**Extracted records:**
________

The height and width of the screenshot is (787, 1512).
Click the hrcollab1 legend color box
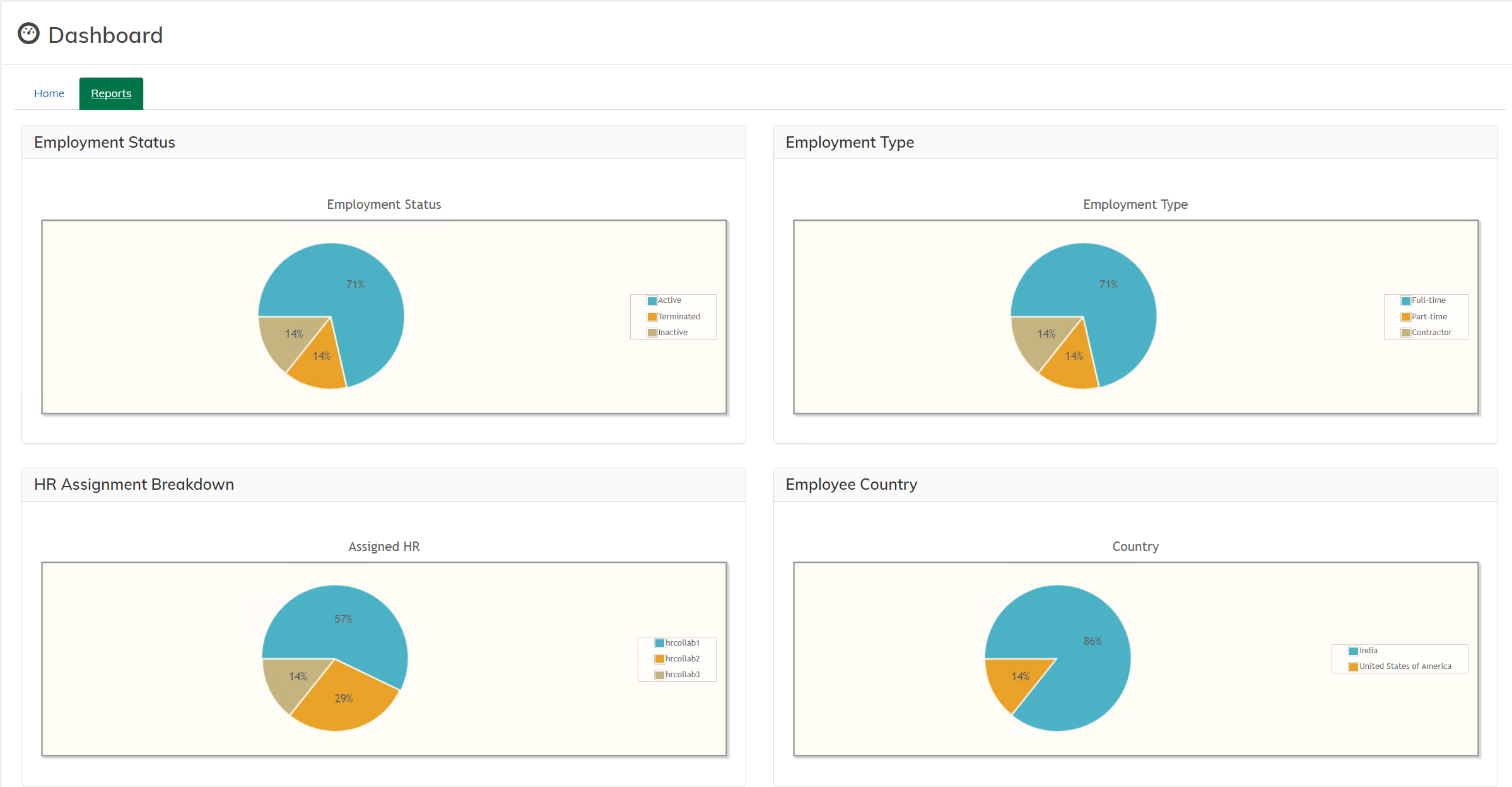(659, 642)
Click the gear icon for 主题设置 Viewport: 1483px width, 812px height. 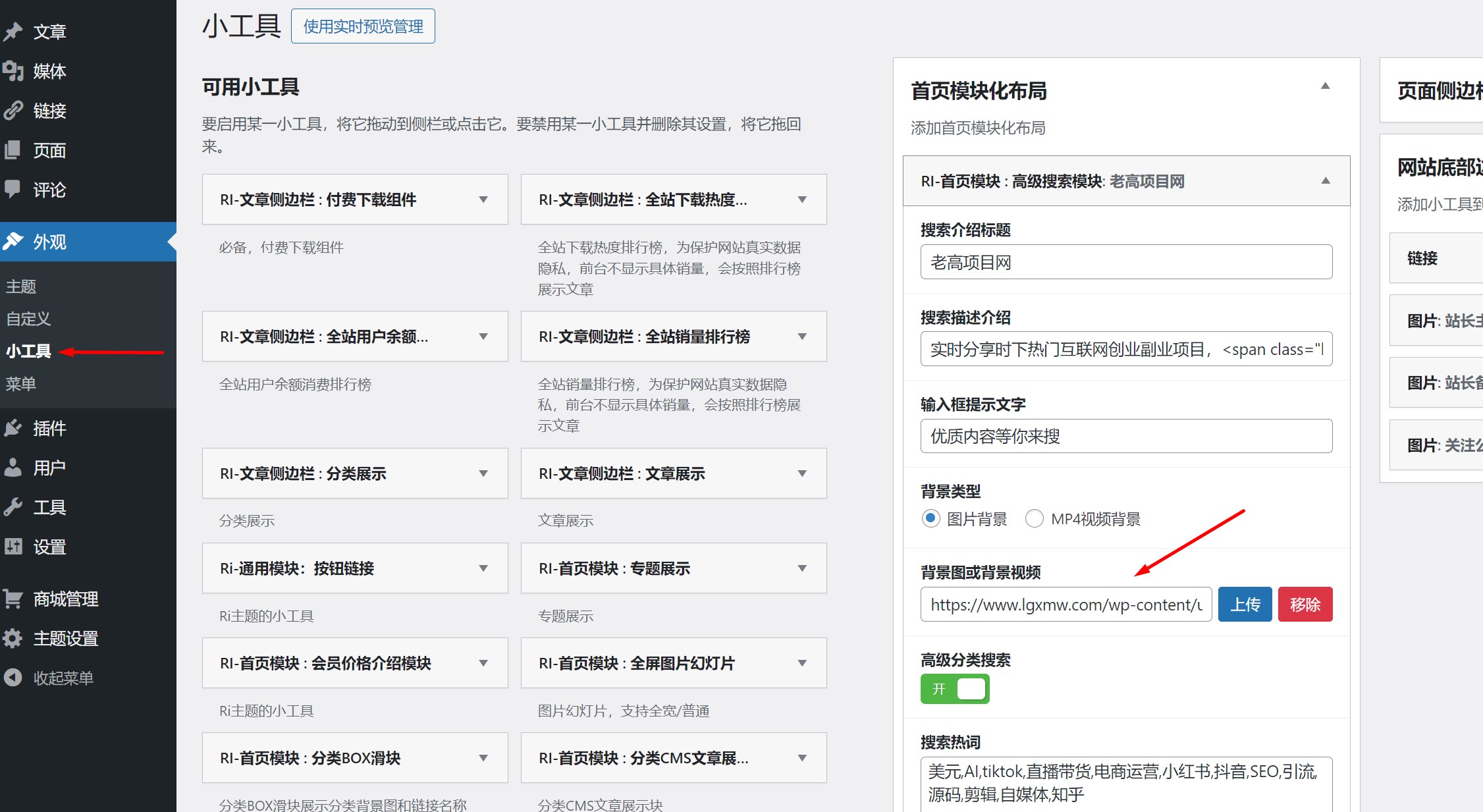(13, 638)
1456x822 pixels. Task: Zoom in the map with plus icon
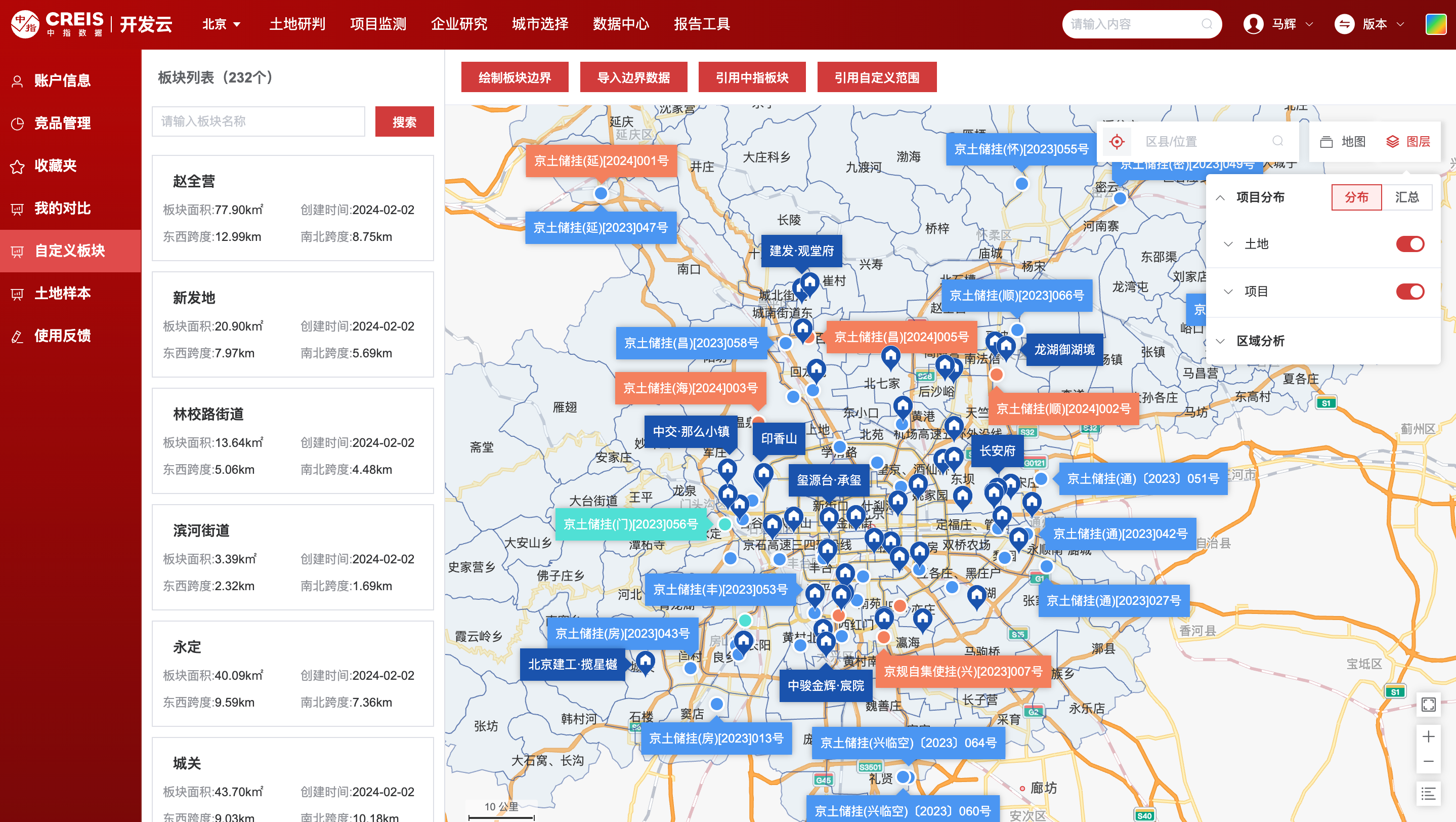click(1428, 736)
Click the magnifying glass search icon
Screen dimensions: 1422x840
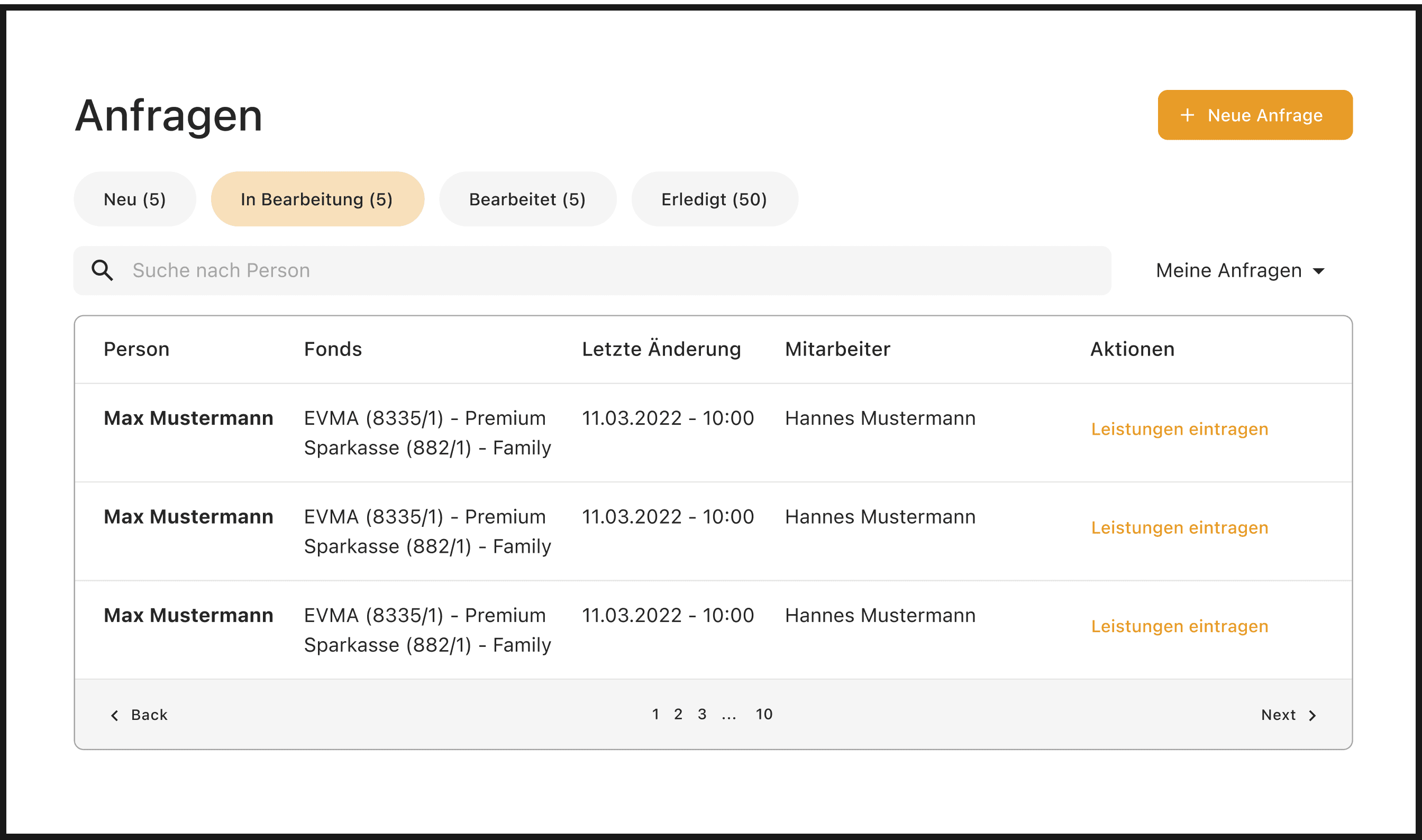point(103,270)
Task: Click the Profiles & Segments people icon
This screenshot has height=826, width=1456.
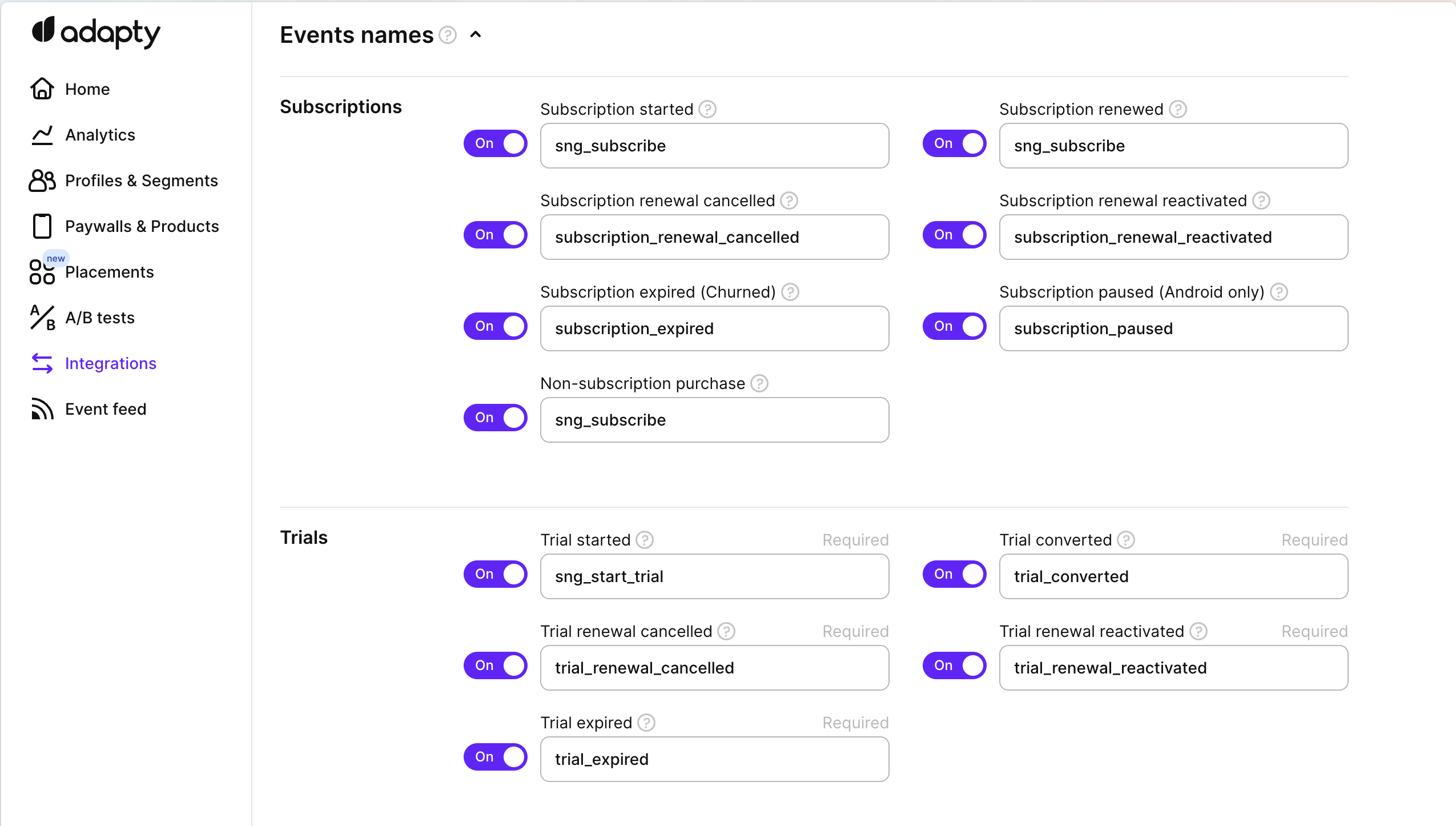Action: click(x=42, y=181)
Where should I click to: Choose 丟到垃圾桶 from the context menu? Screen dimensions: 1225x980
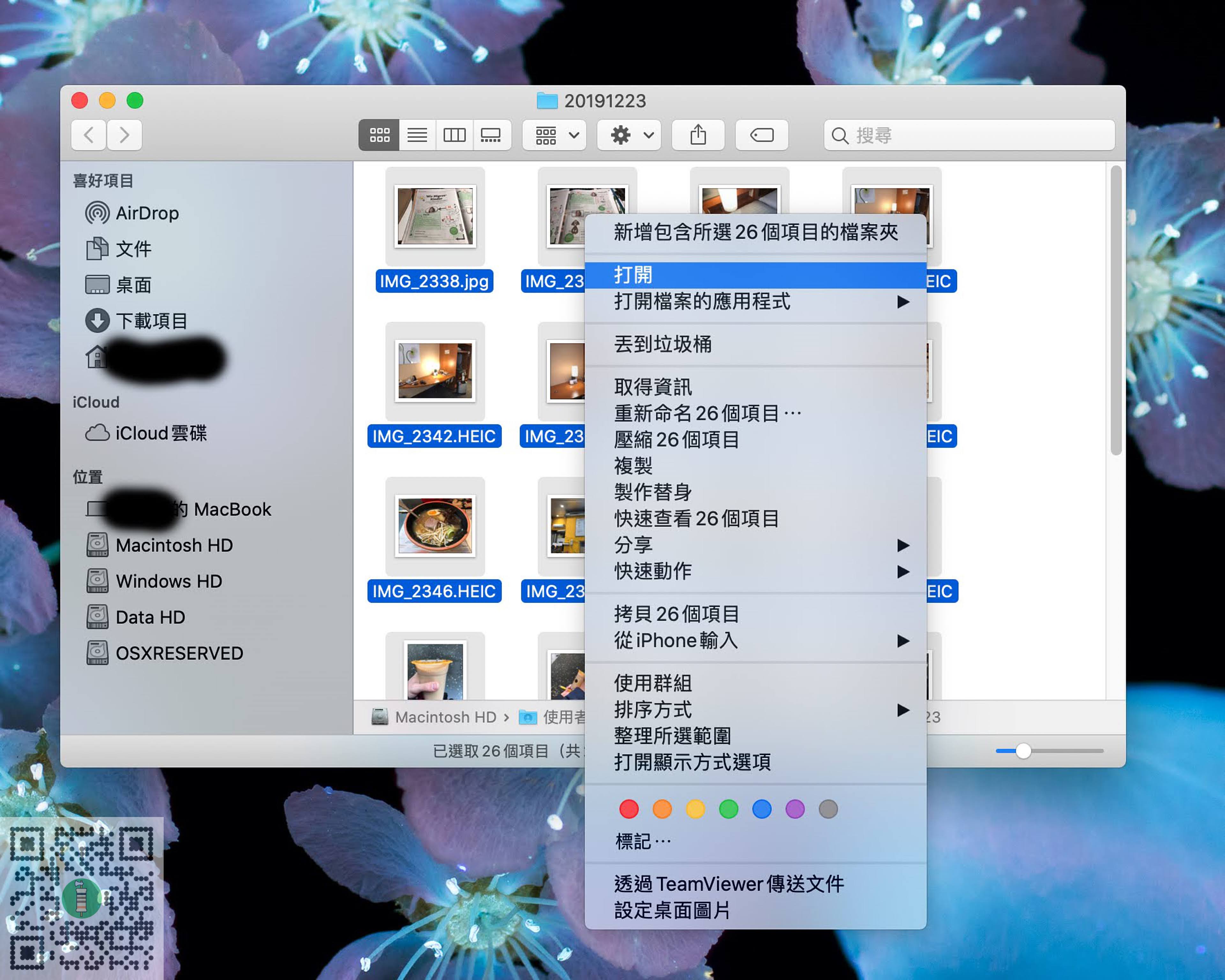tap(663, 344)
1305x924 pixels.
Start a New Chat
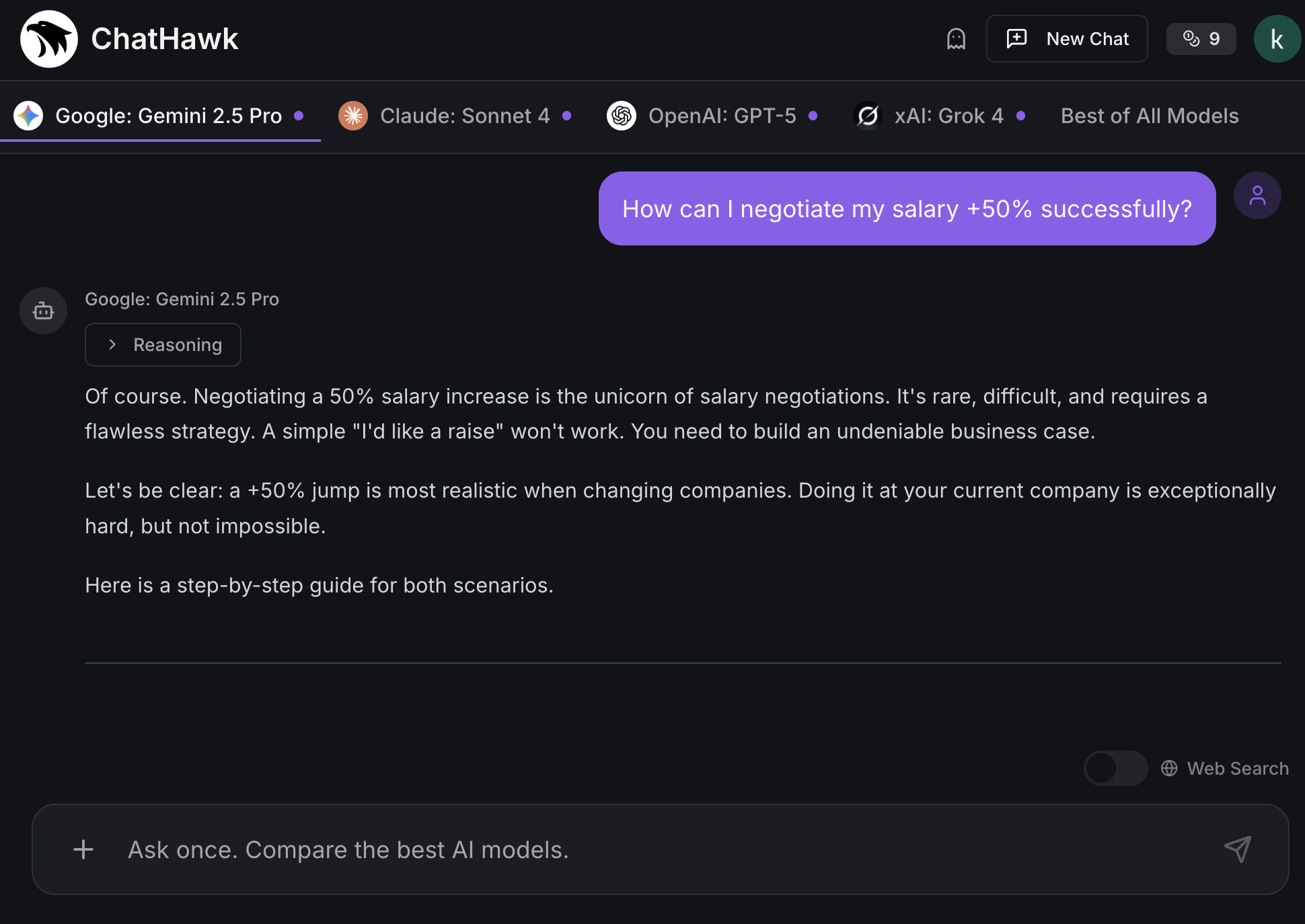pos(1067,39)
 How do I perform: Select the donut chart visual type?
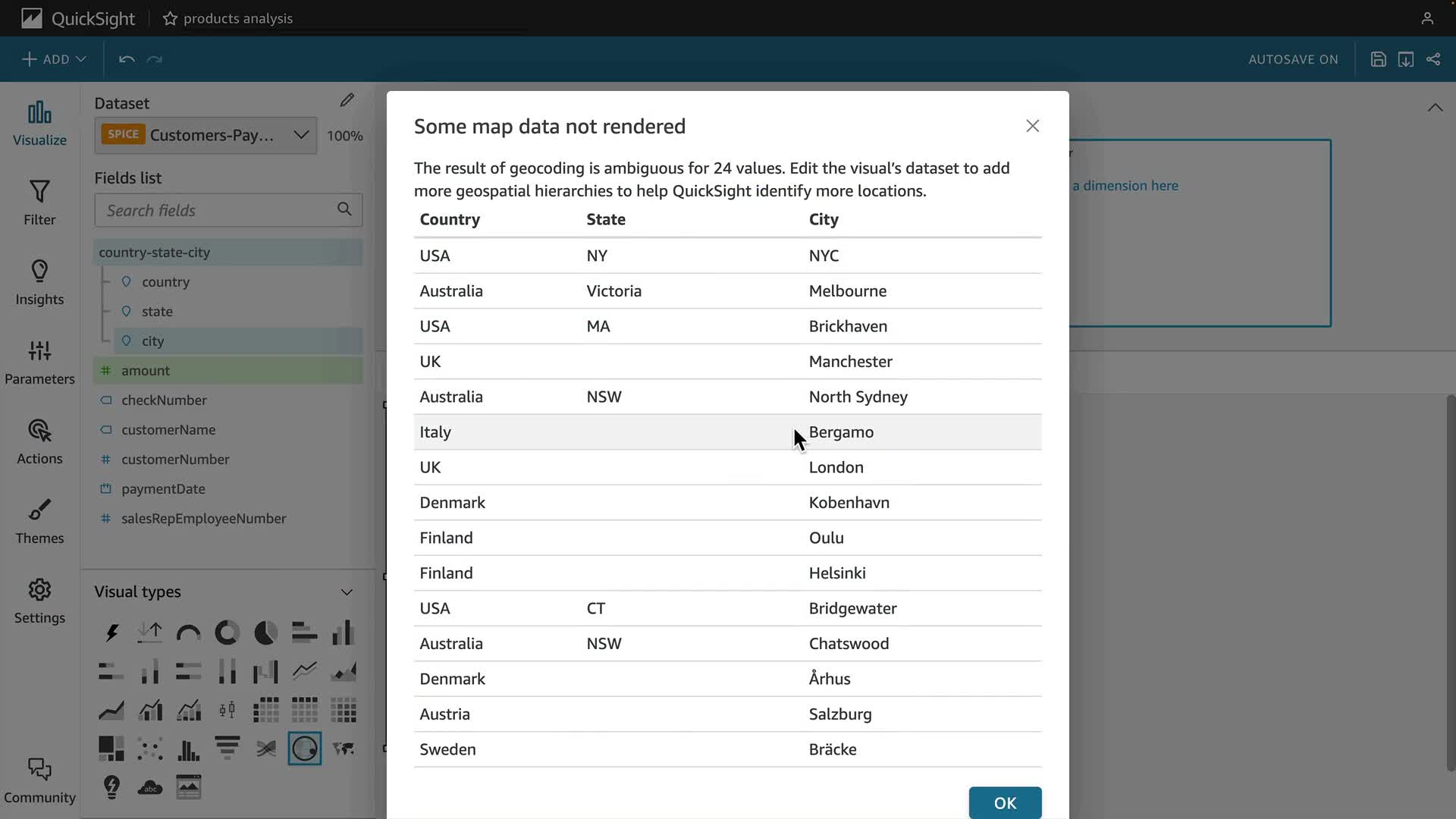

________

**Task directions:** From the line that contains "1456x822 pixels. Task: Zoom" to the last line of the records above, copy each line exactly, both ends included, and leave the pictures out.

**Exercise answer:**
1456x822 pixels. Task: Zoom in the map with plus icon
click(1428, 736)
Click the magnifying glass search icon
Screen dimensions: 1422x840
point(103,270)
Task: Click the Profiles & Segments people icon
This screenshot has height=826, width=1456.
Action: click(x=42, y=181)
Where should I click to: Choose 丟到垃圾桶 from the context menu? Screen dimensions: 1225x980
tap(663, 344)
1305x924 pixels.
Start a New Chat
pos(1067,39)
 How do I perform: Select the donut chart visual type?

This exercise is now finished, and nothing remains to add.